#### [Document section]

The dissent critiques the Supreme Court's Equal Protection Clause jurisprudence and restates arguments made by the dissenting justices in the Supreme Court's per curiam opinion. See, e.g., dissent, ¶177 (quoting Wis. Legislature v. Wis. Elections Comm'n, 595 U.S. ––––, 142 S. Ct. 1245, 1251, ––– L.Ed.2d –––– (2022) (Sotomayor, J., dissenting)). Obviously, we must follow the majority's directives.

¶36 The same flaws of the Governor's maps exist for Senator Bewley's maps. She, like the Governor, contends that the Gingles preconditions are met and race must be used in order to comply with the VRA. Like the Governor, Senator Bewley puts the cart before the horse: she creates a race-based remedy without district-specific evidence of a VRA violation. To justify her race-based measures, Senator Bewley relies on a single statewide general election, which, at most, suggests that white voters had weaker preference for the Democratic Party candidate than black voters. Such evidence falls far short of demonstrating a VRA violation. It fails to prove whether specific black communities in the Milwaukee-area within Senator Bewley's racially drawn districts would experience bloc-voting resistance from a white majority that could effectively and consistently prevent the election of black-supported candidates. Wis. Legislature v. Wis. Elections Comm'n, 142 S. Ct. at 1249-51 ; LULAC, 548 U.S. at 432, 437, 126 S.Ct. 2594 ; Cooper, 137 S. Ct. at 1471-72, 1471 n.5. Thus, Senator Bewley's legislative maps are likewise disqualified as there is not a "strong basis in evidence" to believe that her racially motivated maps are required under the VRA. Wis. Legislature v. Wis. Elections Comm'n, 142 S. Ct. at 1249-50 ; Miller, 515 U.S. at 922, 115 S.Ct. 2475.

#### [Data shown]
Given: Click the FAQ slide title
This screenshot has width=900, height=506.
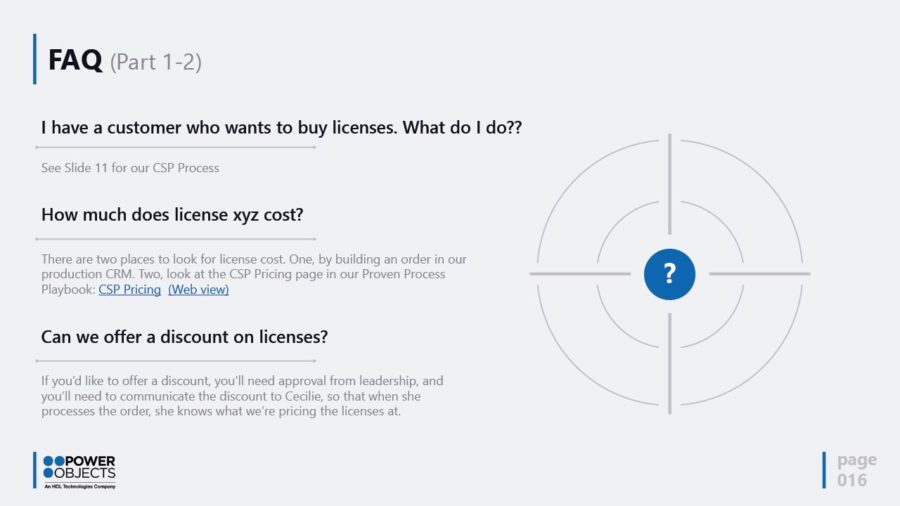Looking at the screenshot, I should [75, 60].
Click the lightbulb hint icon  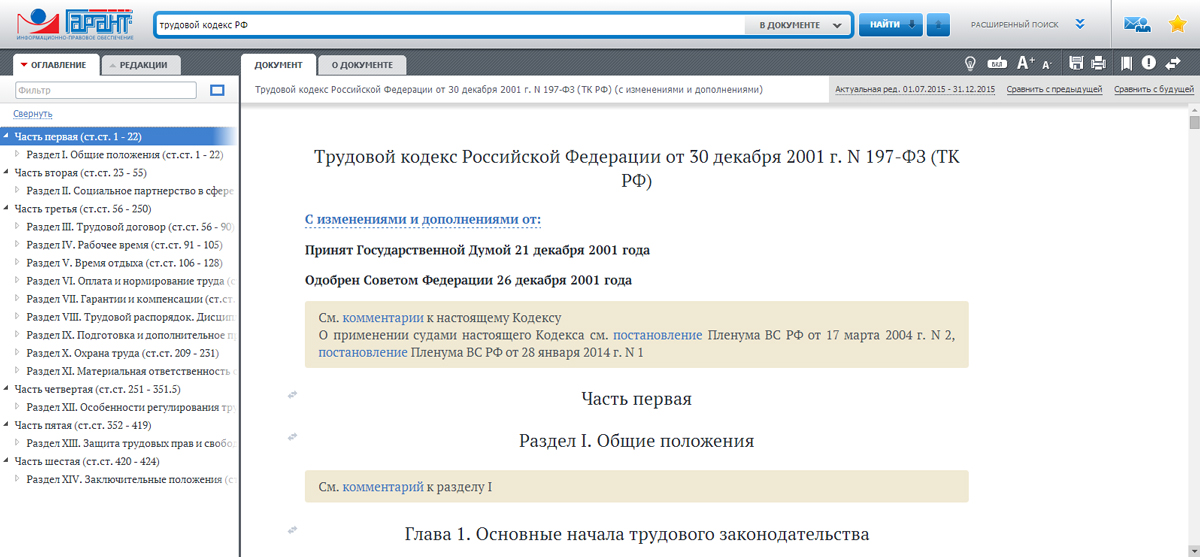point(969,64)
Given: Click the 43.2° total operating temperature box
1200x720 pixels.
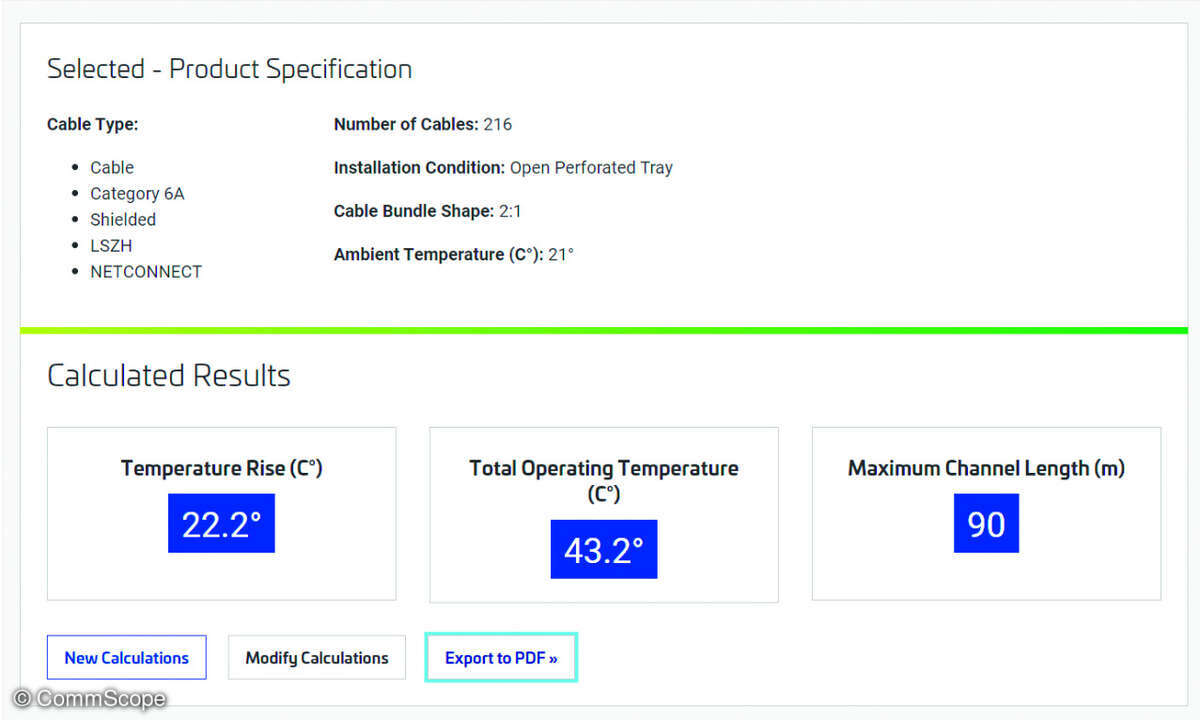Looking at the screenshot, I should 603,549.
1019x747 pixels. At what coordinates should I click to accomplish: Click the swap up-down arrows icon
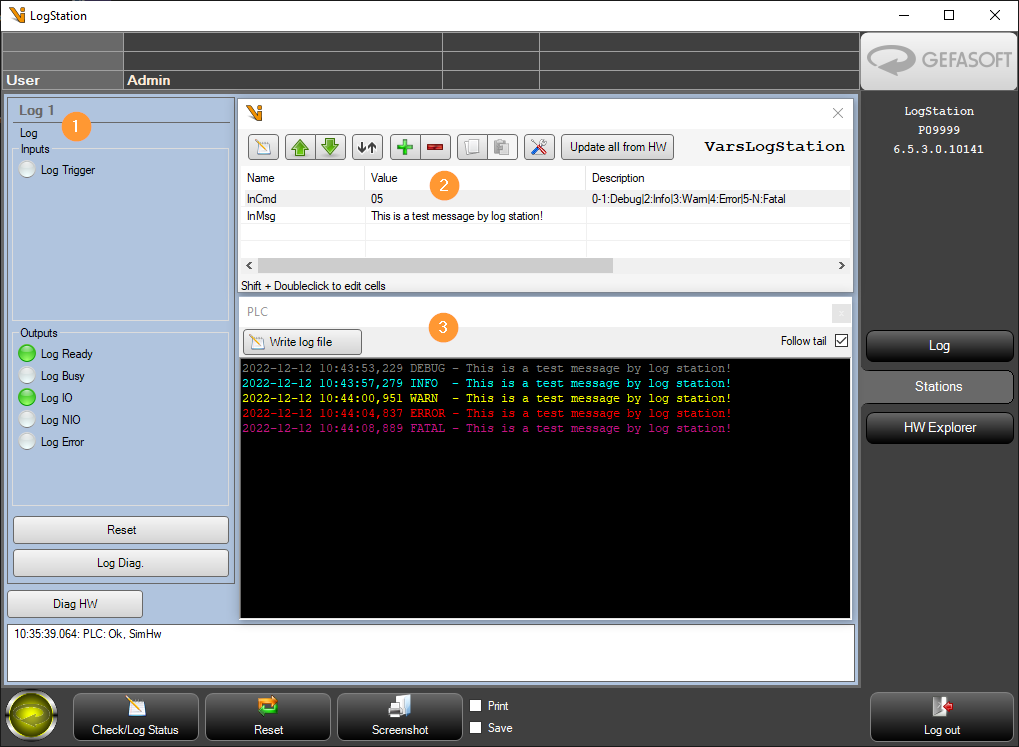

#### [To-do list]
1) According to the court opinion excerpt, what does Senator Bewley rely on to justify her race-based measures?
2) Arrange the lines of the records from the one containing "Given: Click the 43.2°" through the end of the records, inclusive, as a JSON list of strings with one string per line and blank lines omitted. Leave the pictures out of the answer.

#### [Responses for each task]
1) She relies on a single statewide general election.

2)
[
  "Given: Click the 43.2° total operating temperature box",
  "1200x720 pixels.",
  "Looking at the screenshot, I should 603,549.",
  "1019x747 pixels. At what coordinates should I click to accomplish: Click the swap up-down arrows icon"
]